- _Task description_
Can you write out again the part of the rows that opens with the line containing "Tap Android home navigation button" and closes with the line containing "How do I perform: Open", requests included, with every coordinate in the answers scaled by 2 and rounded to a whole number, halves up? Leave the pictures out of your answer.

# START OF Supplied records

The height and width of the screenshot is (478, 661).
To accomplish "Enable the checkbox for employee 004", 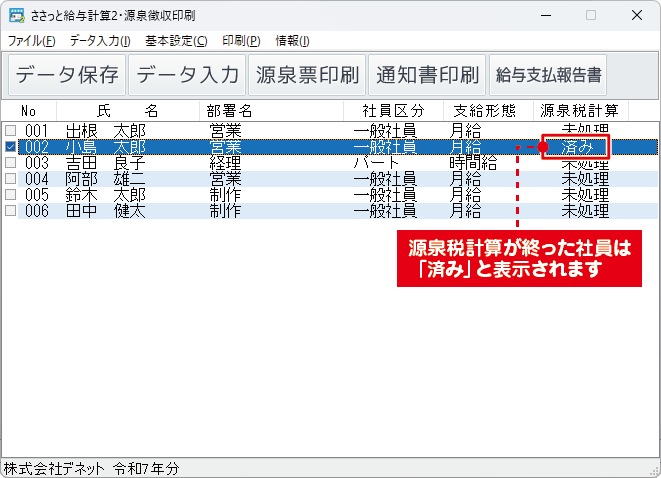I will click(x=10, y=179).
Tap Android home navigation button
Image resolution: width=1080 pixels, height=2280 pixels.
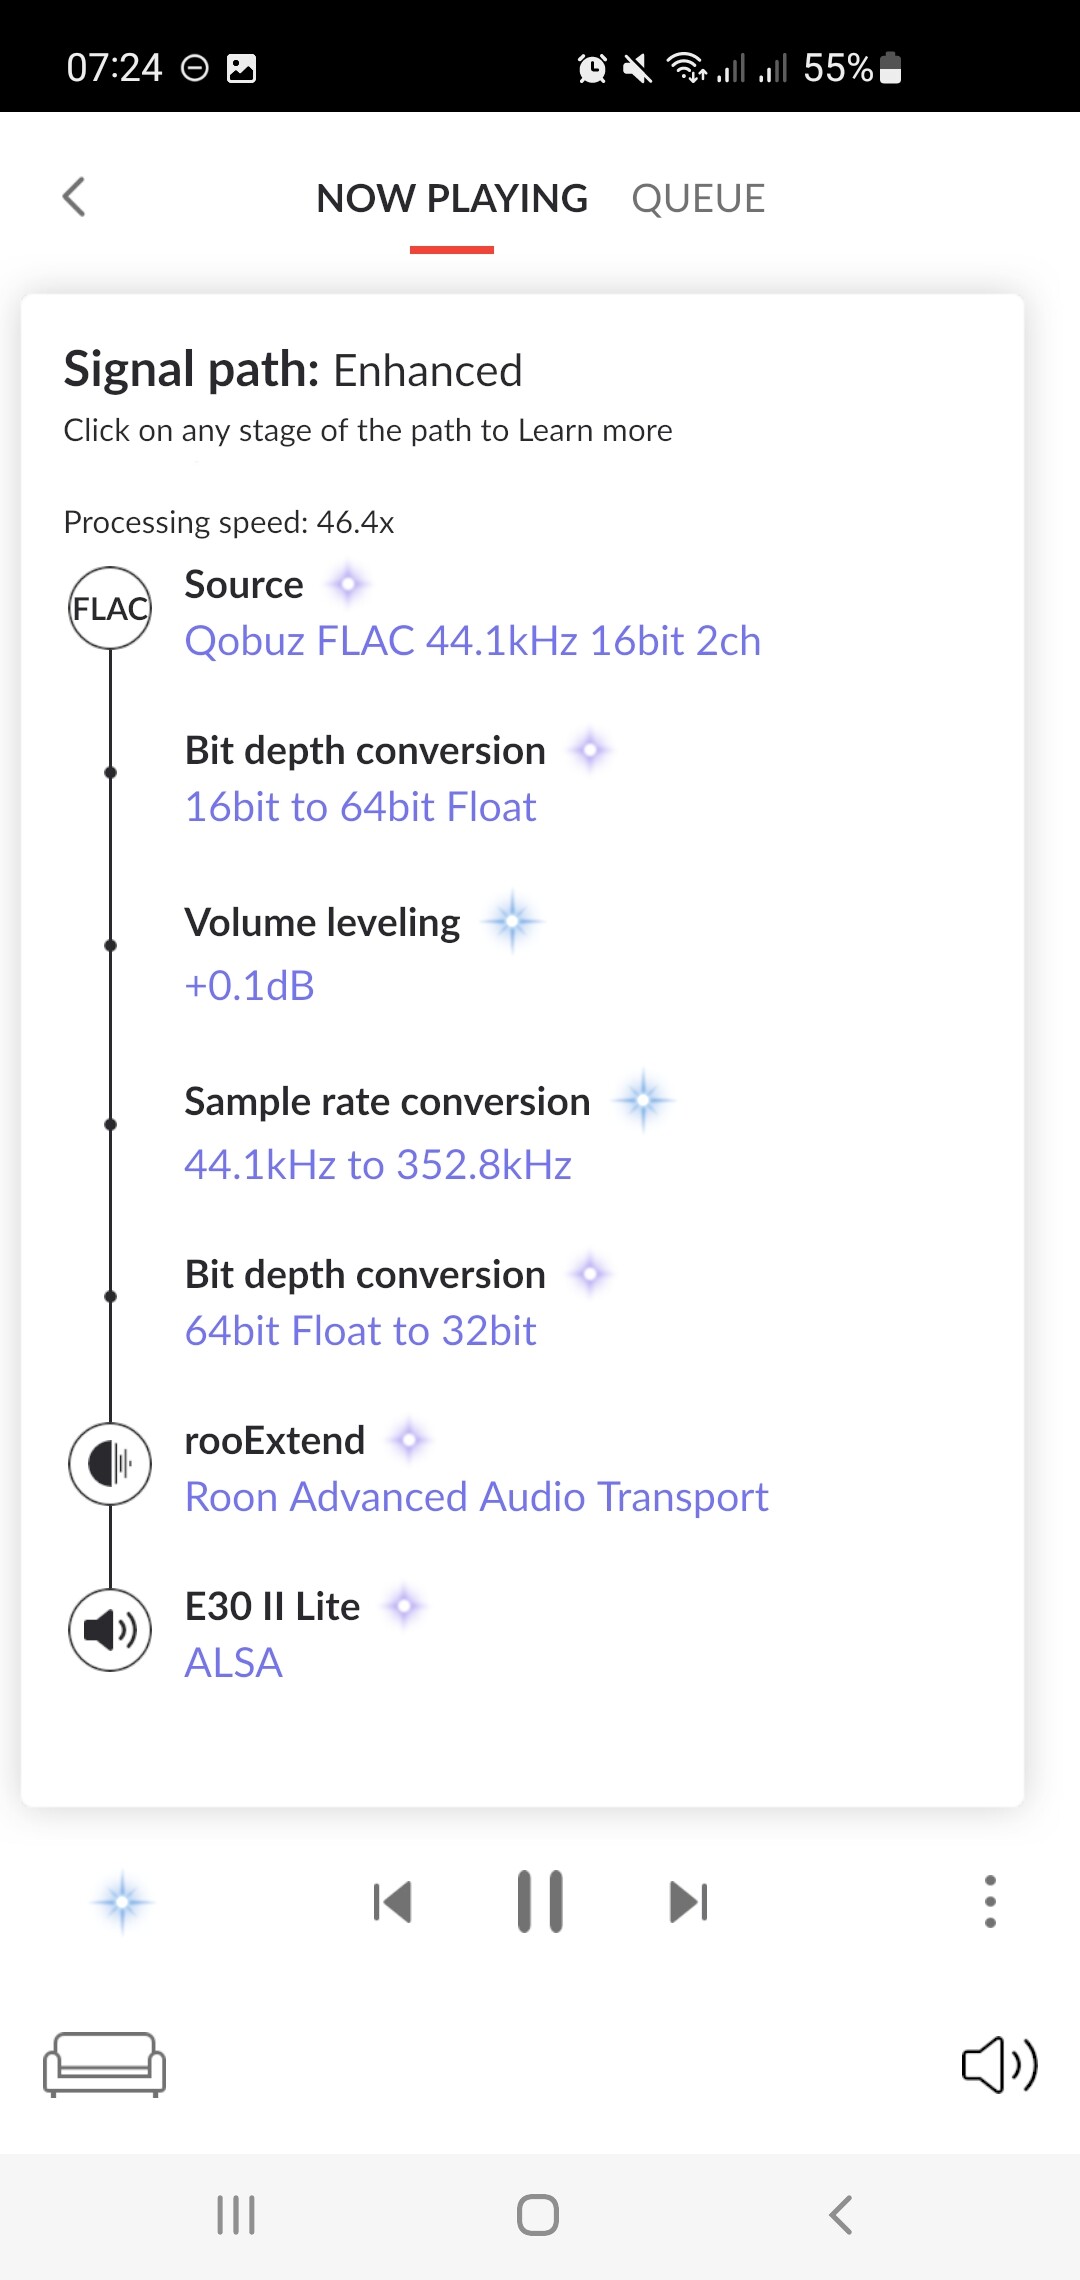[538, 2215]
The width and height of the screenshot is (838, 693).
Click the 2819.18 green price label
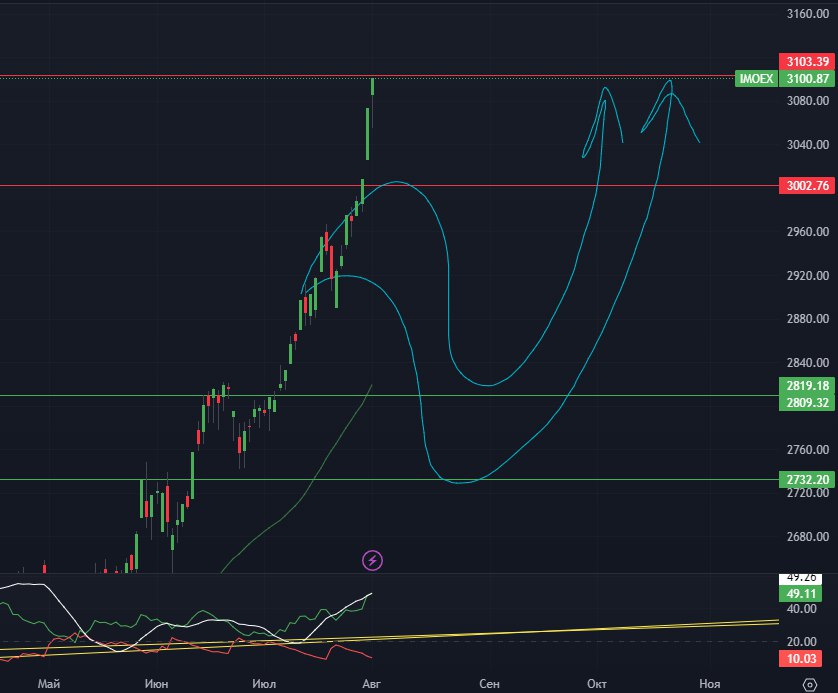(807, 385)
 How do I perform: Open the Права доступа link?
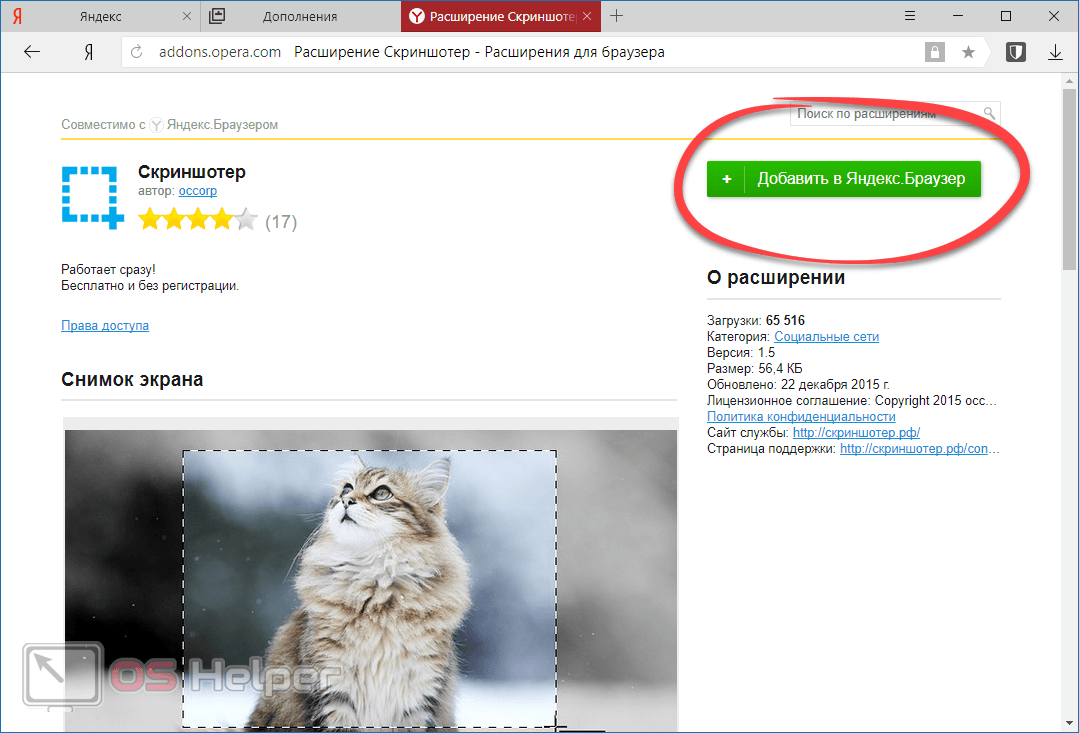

# END OF Supplied records
# START OF Supplied records

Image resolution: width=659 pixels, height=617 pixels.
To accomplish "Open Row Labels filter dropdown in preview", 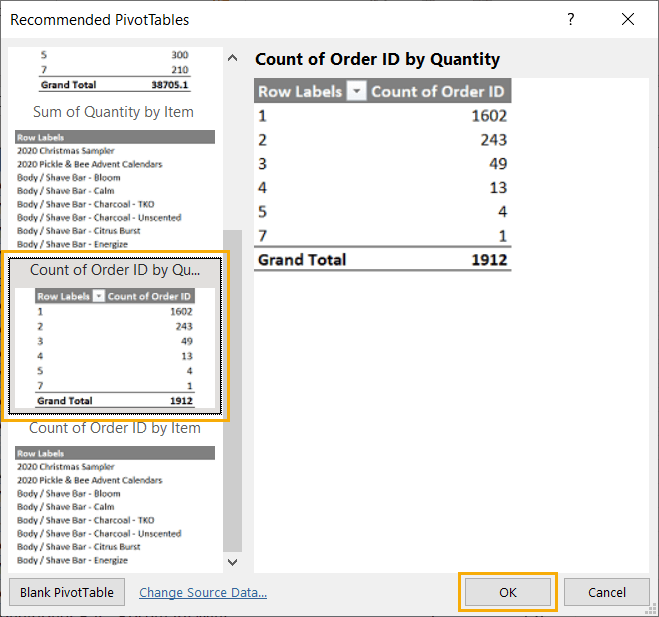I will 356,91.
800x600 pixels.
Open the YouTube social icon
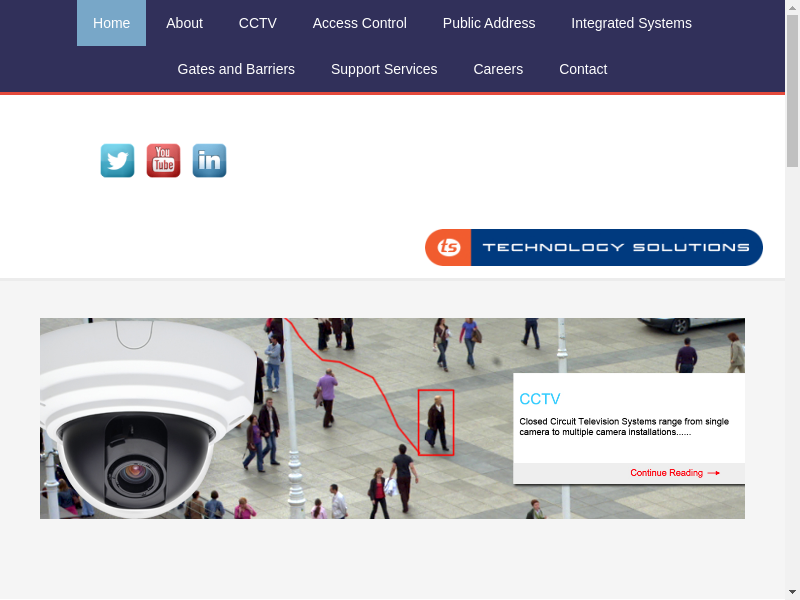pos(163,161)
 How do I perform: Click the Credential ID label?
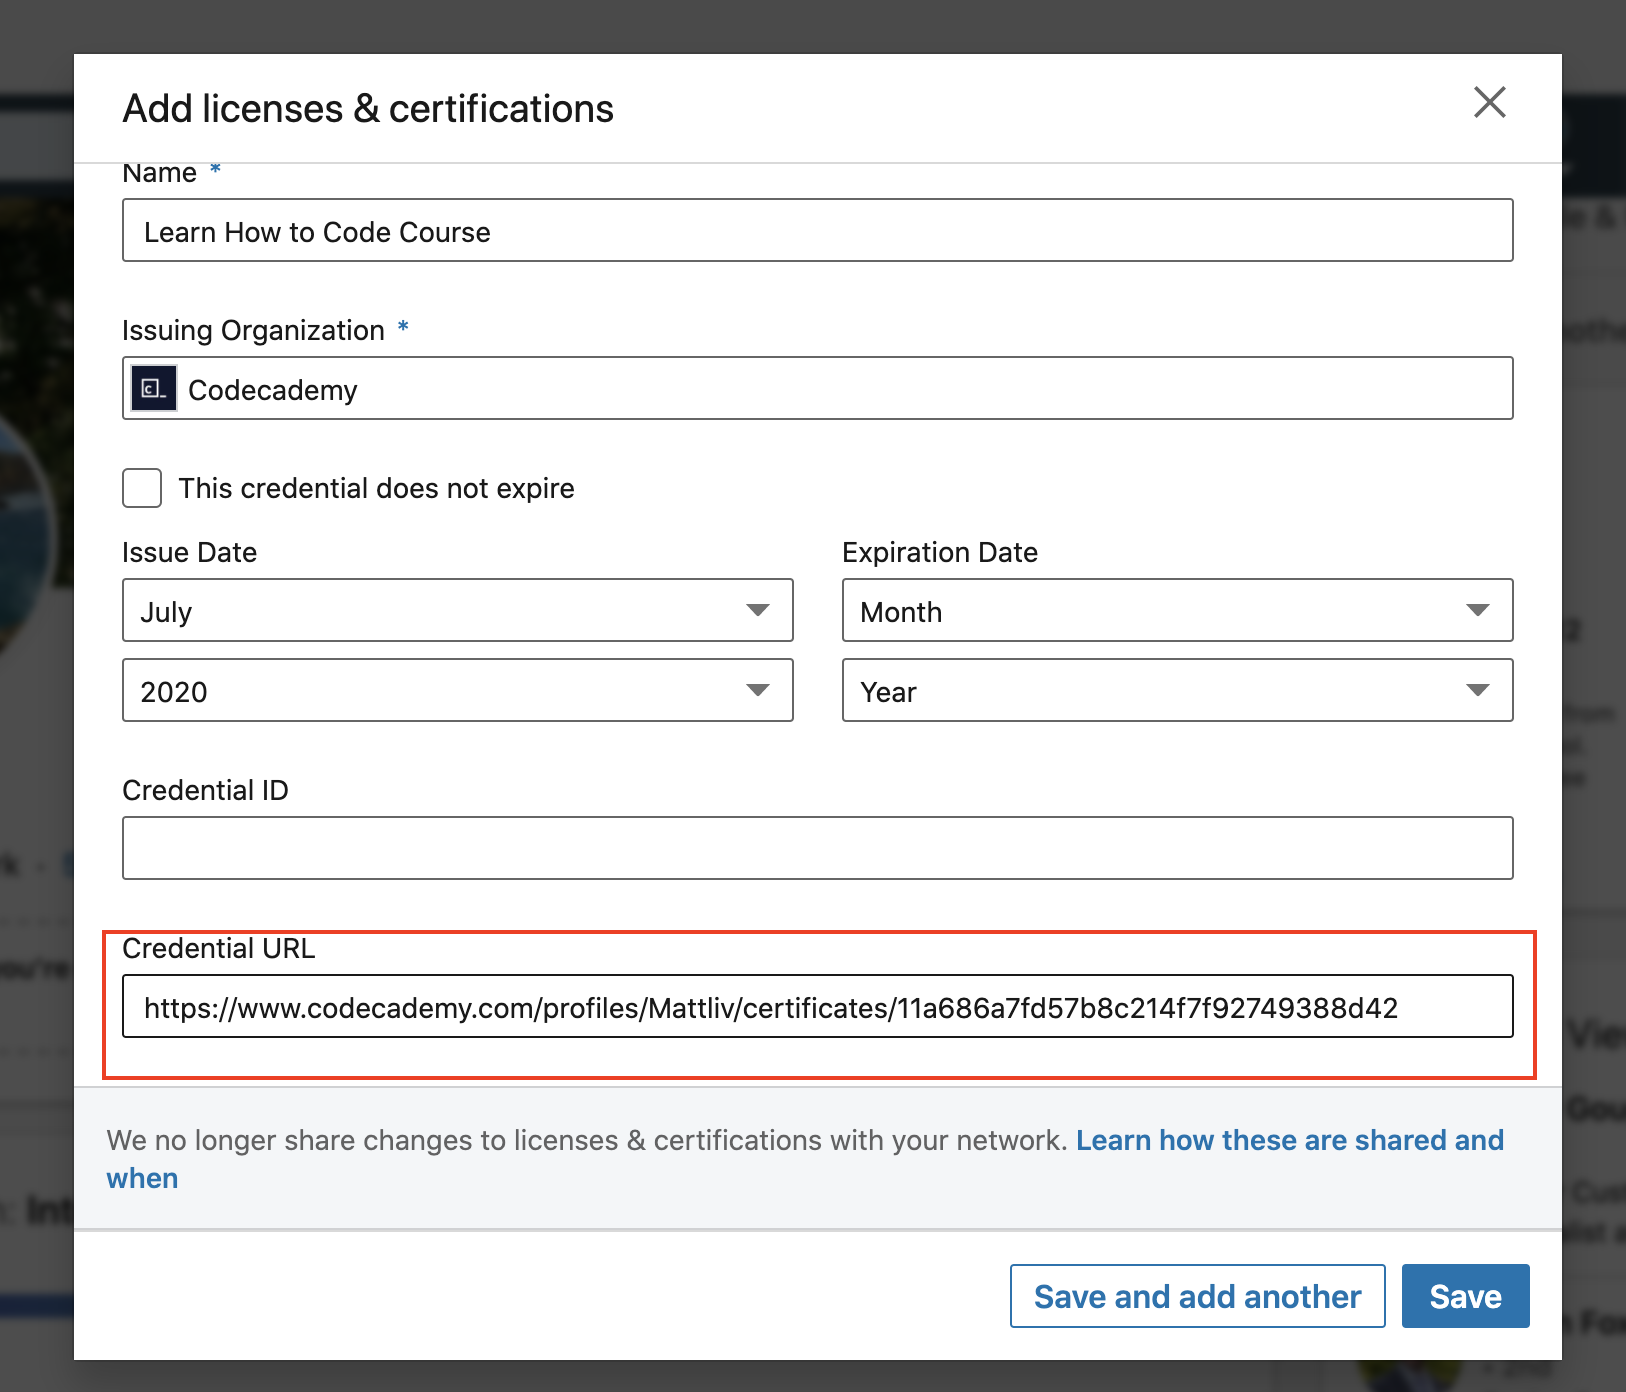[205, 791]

# END OF Supplied records

- _Answer to this task_
Tap Android home navigation button
Image resolution: width=1080 pixels, height=2280 pixels.
[1076, 4430]
The width and height of the screenshot is (838, 693).
Click the 2819.18 green price label
(1614, 770)
 How do I perform: Open the Права доступа link?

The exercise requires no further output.